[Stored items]
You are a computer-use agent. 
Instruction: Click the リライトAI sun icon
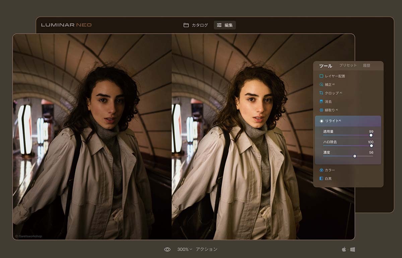tap(322, 121)
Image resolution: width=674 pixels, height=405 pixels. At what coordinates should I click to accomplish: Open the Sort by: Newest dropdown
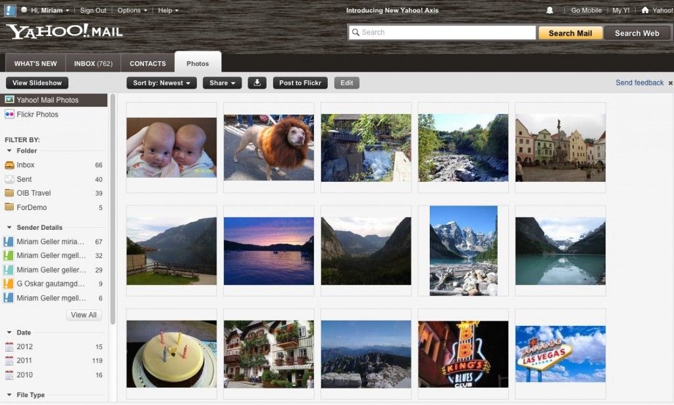[161, 83]
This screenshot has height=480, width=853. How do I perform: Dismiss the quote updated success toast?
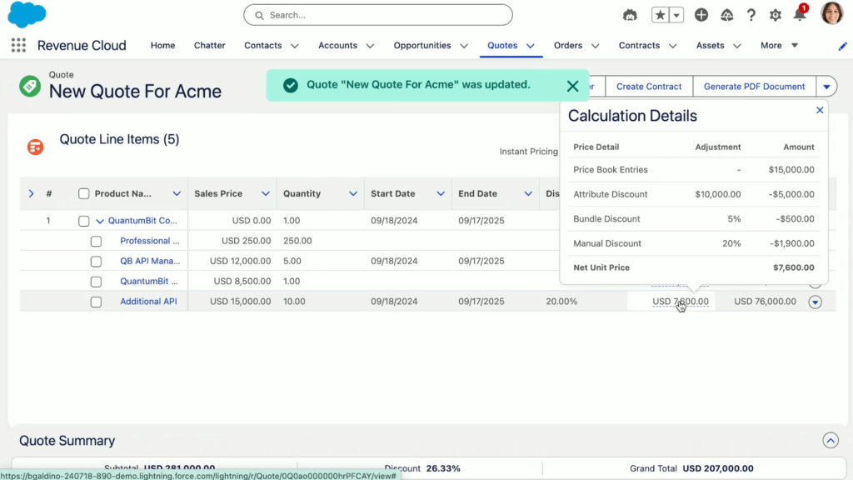click(x=572, y=86)
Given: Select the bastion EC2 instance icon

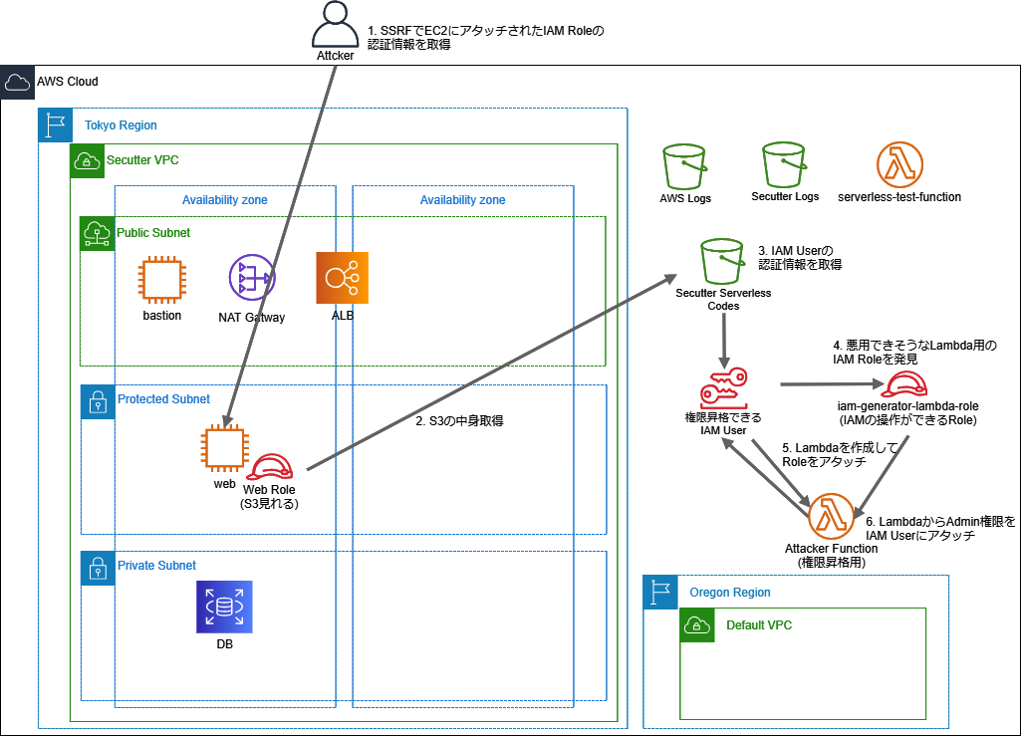Looking at the screenshot, I should (162, 279).
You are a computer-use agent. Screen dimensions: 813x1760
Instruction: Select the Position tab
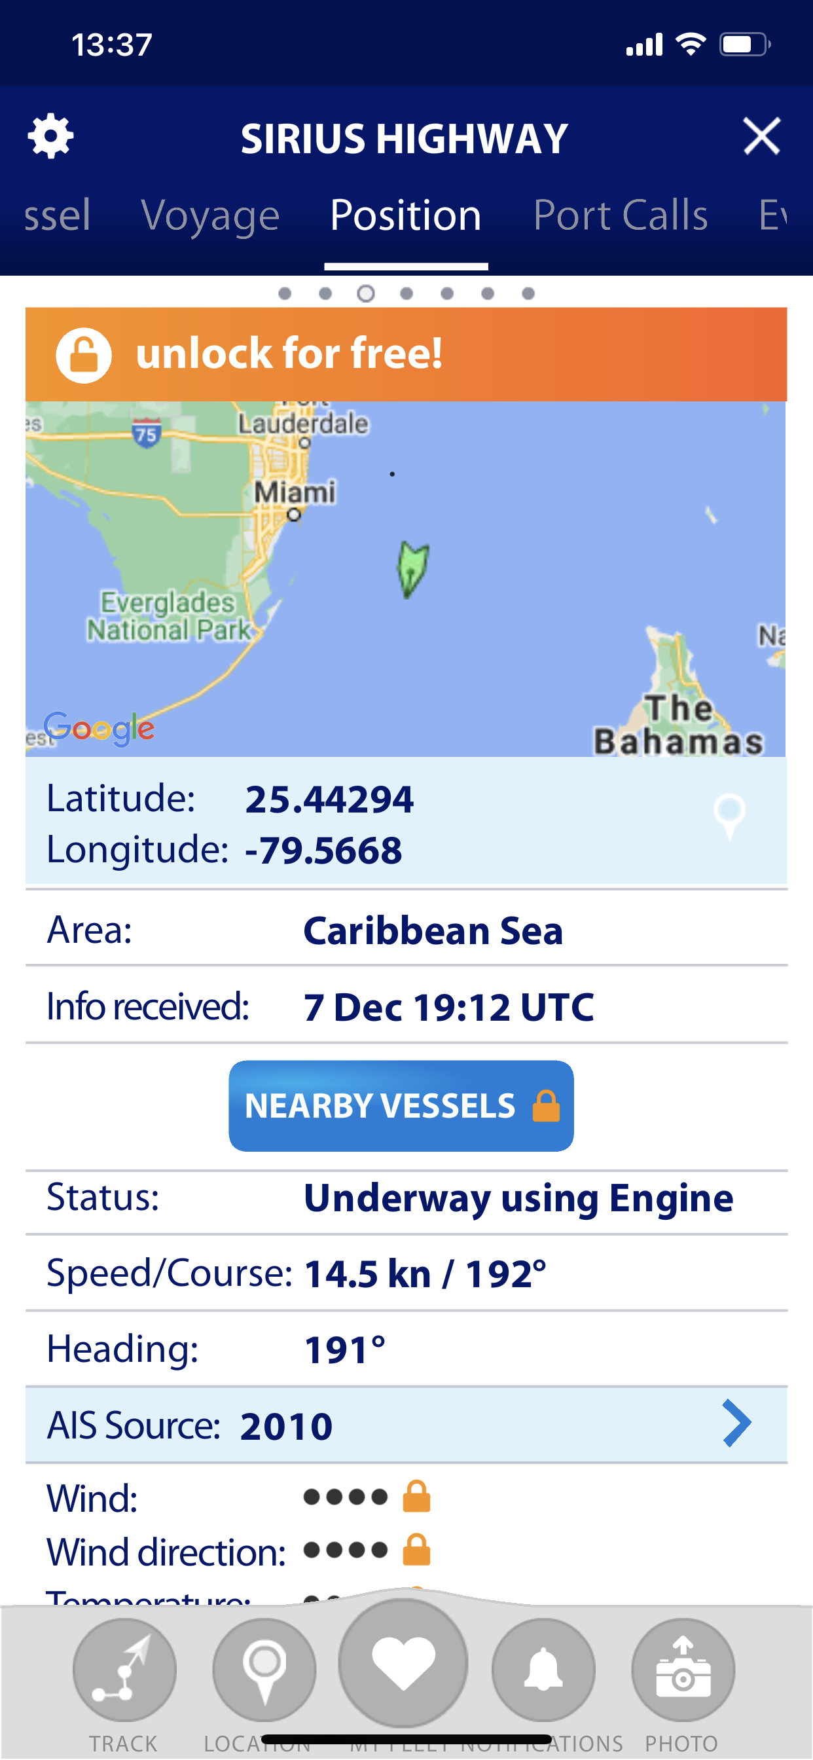[406, 215]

Goal of the exercise
From the line containing "You are a computer-use agent. Screen" to the final line of the entries, both included, transcribe every line exactly, omit the pictures, and add nothing more.

Your solution
You are a computer-use agent. Screen dimensions: 813x1760
Instruction: Select the Position tab
[406, 215]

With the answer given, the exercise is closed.